Page extract:
*****
# Power surge on hub port???



## mmorin17 (Jan 4, 2007)

Im new to the board, and thank you all in in advance for your help. I am trying to set up a printer on with a Gateway 505GR. When I connect the USB cable I get a popup from the bottom of the screen that says "Power Surge on hub port" then goes on to say, A usb device has exceded power limits of its hub port. Then it gives me the option to reset that port. Now I have tried a number of combos of printers and cables so I have pretty much narrowed it down to the USB ports. Also I am just connecting strait from the printer to the CPU, nothing in between. Thanks for any replys!!!!


----------



## andrew_reese (Jan 4, 2007)

*Re:*

Not to sound sarcastic but have you tried to reset the port?

Also, if you have multiple ports, on the HUB itself try using a different one. and if it still gives you the error message, go ahead and try to use the printer anyway and see if it still works or not... not sure why this message would come up but it could be some kind of bug... though I have never heard of one like that, but then again maybe with only 19 years in the industry, I am newbie


----------



## mmorin17 (Jan 4, 2007)

Yea, I have reset the port every time I get the message. I have also tried all the ports available on the CPU. I do not have a HUB. Im just connecting the printer directly to the CPU's USB ports. This has been driving me nuts!!


----------



## andrew_reese (Jan 4, 2007)

*Re:*

:4-dontkno Hmm, not using a Hub, how many ports are on the computer and are any of them USB 2.0 ports?


----------



## mmorin17 (Jan 4, 2007)
*****
Provided information:
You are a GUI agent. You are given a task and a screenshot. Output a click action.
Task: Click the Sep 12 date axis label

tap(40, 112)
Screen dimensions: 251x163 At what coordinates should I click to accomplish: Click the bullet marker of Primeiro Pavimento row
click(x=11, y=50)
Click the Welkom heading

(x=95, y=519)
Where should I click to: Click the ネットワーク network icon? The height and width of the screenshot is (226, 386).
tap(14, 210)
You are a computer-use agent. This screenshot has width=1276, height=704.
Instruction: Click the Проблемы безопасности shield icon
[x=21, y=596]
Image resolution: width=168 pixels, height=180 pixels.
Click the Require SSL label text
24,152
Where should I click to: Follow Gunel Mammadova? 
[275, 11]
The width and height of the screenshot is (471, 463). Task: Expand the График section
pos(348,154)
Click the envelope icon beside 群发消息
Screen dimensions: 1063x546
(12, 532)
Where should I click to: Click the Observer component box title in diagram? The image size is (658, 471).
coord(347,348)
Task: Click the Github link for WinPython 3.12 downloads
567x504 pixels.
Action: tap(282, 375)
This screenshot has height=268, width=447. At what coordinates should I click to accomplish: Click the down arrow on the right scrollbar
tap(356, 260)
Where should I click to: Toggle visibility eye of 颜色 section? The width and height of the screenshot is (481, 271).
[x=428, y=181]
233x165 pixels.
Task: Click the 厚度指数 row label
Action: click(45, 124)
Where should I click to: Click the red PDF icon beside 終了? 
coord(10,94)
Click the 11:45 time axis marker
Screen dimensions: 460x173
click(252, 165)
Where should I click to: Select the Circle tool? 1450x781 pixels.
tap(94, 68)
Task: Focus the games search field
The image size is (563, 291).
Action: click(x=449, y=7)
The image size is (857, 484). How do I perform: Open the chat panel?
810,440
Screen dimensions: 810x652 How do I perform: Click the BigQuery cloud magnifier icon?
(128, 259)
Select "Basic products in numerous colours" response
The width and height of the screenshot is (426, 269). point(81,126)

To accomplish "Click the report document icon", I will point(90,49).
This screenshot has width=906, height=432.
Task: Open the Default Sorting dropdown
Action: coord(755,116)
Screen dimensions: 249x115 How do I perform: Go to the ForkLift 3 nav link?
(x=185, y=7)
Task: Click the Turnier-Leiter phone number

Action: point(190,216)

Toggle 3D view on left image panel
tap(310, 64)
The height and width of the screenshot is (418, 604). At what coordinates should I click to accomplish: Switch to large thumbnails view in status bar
*****
Stated goal 1:
Translate this sentence from the USB power surge thread into Spanish: "I have also tried all the ports available on the CPU."
Stated goal 2:
Write the next part of the forum thread about the USB power surge message, starting right after its last line.

Final result 1:
También he probado todos los puertos disponibles en la CPU.

Final result 2:
There are 3 ports on the front of the tower and 2 on the back. I guess I assume they are 2.0 but im not sure how to check this>


----------



## 1jb (Jan 17, 2007)

*same problem*

I was just working on someones ipod that produced this same error. I had never seen the error, i tried the cord on three other systems both xp sp2 (Home & Pro) produced the error, the third was 2KPro and had no problem. The solution i gave her was an external ac powered hub. The issue is known to Microsoft ( see @ http://support.microsoft.com/default.aspx?scid=kb;en-us;870893&Product=windowsxpsp2#appliesto ). Seems to be a voltage issue, a larger power supply or powered usb hub should let you blast past the error for now. 

Good Luck


----------



## mmorin17 (Jan 4, 2007)

I was hoping I would not have to get a hub, but I guess if it makes my printer workable I will have to bite the bullet.
Thanks a bunch


----------



## JamesO (Mar 30, 2005)

Try a different USB cable. 

Try the cable plugged into just the machine and not the printer. If you get the power surge message with just the cable plugged in, then you may in fact have a bad cable?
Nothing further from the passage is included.